Kontraksi yang terjadi pada bulan September merupakan kontraksi terburuk yang dibukukan oleh sektor manufaktur AS dalam satu dekade terakhir. Perang dagang dengan China terbukti telah sangat menyakiti perekonomian AS.
Kemudian, Non-Manufacturing PMI periode September 2019 diumumkan oleh Institute for Supply Management (ISM) di level 52,6, di bawah konsensus yang sebesar 55,1, seperti dilansir dari Forex Factory. Melansir CNBC International, Non-Manufacturing PMI yang sebesar 52,6 tersebut merupakan level terendah yang pernah dicatatkan semenjak Agustus 2016 silam.
Jika dibiarkan berlanjut, kombinasi lemahnya aktivitas manufaktur dan jasa akan menekan perekonomian AS secara keseluruhan. Ketika ini yang terjadi, inflasi akan semakin sulit dipacu ke level 2%, sementara tingkat pengangguran akan bergerak ke atas, yang berarti mandat dari The Fed menjadi semakin jauh dari dicapai.

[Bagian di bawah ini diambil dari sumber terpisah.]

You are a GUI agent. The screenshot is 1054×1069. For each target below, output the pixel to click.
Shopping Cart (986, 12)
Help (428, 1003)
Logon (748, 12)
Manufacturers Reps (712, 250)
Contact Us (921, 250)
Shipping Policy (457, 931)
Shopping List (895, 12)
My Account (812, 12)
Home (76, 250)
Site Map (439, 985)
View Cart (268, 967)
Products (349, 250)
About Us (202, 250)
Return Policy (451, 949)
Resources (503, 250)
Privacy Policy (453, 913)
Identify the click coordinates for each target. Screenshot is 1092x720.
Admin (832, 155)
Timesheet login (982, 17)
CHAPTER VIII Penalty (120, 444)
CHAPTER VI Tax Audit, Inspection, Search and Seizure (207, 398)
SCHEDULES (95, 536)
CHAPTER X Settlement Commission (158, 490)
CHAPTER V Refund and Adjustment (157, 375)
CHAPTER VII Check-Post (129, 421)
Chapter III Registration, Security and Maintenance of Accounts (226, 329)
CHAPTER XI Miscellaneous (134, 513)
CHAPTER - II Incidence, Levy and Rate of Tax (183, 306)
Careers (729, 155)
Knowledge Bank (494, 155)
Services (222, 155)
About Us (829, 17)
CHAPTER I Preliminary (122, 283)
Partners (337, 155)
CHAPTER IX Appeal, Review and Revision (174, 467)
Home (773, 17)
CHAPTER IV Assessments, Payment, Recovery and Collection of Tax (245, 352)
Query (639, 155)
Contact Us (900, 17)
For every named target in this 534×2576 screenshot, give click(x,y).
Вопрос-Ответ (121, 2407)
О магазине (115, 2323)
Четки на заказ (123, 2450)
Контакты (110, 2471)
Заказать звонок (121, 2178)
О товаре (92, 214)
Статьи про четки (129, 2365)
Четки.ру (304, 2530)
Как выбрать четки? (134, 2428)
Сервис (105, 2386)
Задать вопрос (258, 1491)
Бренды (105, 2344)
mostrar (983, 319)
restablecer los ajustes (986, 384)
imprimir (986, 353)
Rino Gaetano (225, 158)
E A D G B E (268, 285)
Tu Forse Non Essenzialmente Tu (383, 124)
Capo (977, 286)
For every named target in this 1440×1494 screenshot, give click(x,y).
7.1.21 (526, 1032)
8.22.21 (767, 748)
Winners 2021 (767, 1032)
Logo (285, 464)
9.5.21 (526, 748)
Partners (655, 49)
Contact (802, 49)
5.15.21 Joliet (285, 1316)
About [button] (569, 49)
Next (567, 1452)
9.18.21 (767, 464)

Mencermati hal tersebut, rasanya The Fed akan tetap memangkas tingkat suku bunga acuan. Dipertaruhkannya mandat dari The Fed sendiri jika tingkat suku bunga acuan tak dipangkas kami rasa cukup untuk menjustifikasi pemangkasan tingkat suku bunga acuan sebesar 25 bps lagi, tanpa adanya anggapan bahwa The Fed tidak independen.
Apalagi, kemarin (8/10/2019) ada komentar dari Powell yang mengindikasikan bahwa The Fed akan bertindak fleksibel dalam menormaisasi tingkat suku bunga acuan. Powell mengungkapkan bahwa dirinya dan koleganya di bank sentral melihat bahwa saat ini perekonomian AS berada di posisi yang kuat, namun rentan terhadap guncangan, utamanya dari perlambatan ekonomi global, perang dagang, dan masalah geopolitik seperti Brexit.
Kalau data ekonomi yang akan dirilis di masa depan kembali mengecewakan, pemangkasan tingkat suku bunga acuan lagi sebesar 25 bps di bulan Desember juga rasanya tak akan menjadi masalah.